When the Sun's Gone Down (Narnack Records)
Langhorne Slim

By Sean Hoban

Musicians and music lovers are on a constant quest for something "more real." Frustrated by increasing technology or imitation in music, some turn back the pages of music's history books, perhaps preferring Howlin' Wolf to Bono. There seems to be a special merit to sitting in a lonesome chair in a dusty room, finger-picking a guitar. This image fits Langhorne Slim and his first LP, When The Sun's Gone Down, as snugly as his well-worn cowboy boots.

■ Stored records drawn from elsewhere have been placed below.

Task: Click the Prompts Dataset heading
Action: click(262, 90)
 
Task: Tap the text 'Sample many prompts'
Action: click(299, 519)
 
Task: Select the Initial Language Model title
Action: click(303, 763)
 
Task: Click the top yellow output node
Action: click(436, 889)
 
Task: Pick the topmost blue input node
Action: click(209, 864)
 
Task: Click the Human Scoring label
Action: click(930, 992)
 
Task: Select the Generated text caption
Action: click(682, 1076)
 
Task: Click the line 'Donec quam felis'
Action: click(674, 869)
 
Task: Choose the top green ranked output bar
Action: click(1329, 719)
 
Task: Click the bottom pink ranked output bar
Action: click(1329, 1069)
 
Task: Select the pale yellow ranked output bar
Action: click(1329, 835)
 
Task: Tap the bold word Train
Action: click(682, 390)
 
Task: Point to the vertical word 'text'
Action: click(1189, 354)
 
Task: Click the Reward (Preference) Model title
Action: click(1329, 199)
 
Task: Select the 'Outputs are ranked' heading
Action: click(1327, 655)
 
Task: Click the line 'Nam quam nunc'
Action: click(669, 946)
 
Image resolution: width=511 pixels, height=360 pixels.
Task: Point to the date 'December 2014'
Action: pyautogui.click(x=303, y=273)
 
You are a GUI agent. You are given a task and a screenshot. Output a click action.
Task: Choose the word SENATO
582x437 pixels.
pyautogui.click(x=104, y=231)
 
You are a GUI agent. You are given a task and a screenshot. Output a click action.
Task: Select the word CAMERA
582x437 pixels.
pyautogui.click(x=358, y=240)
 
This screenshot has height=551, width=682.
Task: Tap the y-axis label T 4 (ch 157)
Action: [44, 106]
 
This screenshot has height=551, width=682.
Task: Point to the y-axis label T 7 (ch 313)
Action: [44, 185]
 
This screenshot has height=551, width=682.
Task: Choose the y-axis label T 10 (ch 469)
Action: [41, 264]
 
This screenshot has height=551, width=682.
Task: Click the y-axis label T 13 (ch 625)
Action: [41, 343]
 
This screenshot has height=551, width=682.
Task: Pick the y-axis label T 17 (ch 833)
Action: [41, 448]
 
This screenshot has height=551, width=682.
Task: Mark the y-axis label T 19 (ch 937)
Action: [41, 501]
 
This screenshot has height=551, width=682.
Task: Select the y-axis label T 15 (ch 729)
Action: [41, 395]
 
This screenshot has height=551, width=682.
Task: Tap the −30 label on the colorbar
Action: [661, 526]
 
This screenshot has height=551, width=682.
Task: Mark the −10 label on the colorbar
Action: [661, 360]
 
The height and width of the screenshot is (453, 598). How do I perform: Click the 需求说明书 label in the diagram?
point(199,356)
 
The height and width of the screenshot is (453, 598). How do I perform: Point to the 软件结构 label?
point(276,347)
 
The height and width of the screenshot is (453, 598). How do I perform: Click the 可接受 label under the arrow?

Slim's first disc (a 2004, six-track EP) was heartfelt and unrestrained; its harsh beauty made you want more and now more you get. Adding thirteen new tracks to the two strongest from the EP, Langhorne builds songs on strolling guitar and banjo, a trembling voice and occasional harmonica and humming. Over this background, he sings front porch ballads, stories of bad love or love that just can't be ("I'd kill to be alone, with the strength to be alone"). It's a blend of spirituals and blues with early country and western. I'd call it cowboy blues and I think if you could convince Slim to bang on an electric guitar for a bit, he might sound like Jack White on the White Stripes' "Little Room."

The slow strumming, casual "Checking Out" ("Well I can't fight like the devil or do what I'm told / but one of these days, mama, I gotta hit the road) mixes with square dance energy, like "And if It's True." There is also stark beauty and clever wordplay on tracks like "Drowning" ("Don't ask me any you questions, I won't tell you my lies; / words deserve to serve a painful penalty). Like legends Robert Johnson and Ray Charles, perhaps Langhorne's most prominent trait is his voice, laid out sometimes softly and sometimes with an ear-splitting screech, always an earthy bird-like crooning.

Humble, honest and homespun, Langhorne (only 24, with a soul much older) sings "I ain't proud lord, today" - but I am impressed.